-- Data shown follows --

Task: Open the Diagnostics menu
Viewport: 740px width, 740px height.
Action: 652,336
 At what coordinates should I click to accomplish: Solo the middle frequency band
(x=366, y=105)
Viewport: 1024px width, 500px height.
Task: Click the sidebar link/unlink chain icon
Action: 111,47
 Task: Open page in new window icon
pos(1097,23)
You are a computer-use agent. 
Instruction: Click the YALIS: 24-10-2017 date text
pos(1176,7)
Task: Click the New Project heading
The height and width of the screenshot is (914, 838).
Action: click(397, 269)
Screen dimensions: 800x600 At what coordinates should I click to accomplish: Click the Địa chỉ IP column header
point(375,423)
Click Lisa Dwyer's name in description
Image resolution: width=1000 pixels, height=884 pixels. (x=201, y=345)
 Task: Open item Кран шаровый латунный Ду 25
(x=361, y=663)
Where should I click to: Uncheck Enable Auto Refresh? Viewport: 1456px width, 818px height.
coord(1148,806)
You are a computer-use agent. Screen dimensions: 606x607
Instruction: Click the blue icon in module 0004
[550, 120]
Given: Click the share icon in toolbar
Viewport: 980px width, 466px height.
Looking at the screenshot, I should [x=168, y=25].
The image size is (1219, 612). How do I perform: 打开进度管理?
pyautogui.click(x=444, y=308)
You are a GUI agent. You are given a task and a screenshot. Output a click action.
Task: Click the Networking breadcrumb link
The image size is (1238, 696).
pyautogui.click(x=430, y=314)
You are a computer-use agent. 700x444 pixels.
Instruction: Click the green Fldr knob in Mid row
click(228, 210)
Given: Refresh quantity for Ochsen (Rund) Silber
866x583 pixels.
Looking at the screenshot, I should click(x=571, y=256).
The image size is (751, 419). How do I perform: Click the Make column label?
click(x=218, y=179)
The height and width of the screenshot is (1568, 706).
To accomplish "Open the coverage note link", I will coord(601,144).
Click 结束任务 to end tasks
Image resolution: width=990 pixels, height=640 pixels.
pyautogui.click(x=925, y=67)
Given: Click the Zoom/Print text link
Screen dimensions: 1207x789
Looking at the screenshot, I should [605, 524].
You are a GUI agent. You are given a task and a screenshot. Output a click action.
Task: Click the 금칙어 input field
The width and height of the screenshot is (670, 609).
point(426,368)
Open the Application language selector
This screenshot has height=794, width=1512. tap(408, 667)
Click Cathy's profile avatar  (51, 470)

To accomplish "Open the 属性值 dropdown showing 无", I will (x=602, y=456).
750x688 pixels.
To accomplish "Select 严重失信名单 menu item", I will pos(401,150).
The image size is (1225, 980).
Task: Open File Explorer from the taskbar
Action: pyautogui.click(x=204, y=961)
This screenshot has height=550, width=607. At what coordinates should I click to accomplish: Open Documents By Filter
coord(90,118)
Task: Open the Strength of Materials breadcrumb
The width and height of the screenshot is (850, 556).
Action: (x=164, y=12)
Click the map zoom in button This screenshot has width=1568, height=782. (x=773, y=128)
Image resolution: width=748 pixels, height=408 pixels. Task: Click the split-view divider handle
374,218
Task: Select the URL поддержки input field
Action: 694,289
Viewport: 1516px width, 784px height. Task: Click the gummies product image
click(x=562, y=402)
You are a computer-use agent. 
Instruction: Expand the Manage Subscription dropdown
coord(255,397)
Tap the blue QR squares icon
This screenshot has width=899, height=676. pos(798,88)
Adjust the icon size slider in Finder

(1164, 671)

-- Data shown concluded --

For each line above that holds the string "breadcrumb", provide a copy of that line.

Task: Click the Networking breadcrumb link
Task: Open the Strength of Materials breadcrumb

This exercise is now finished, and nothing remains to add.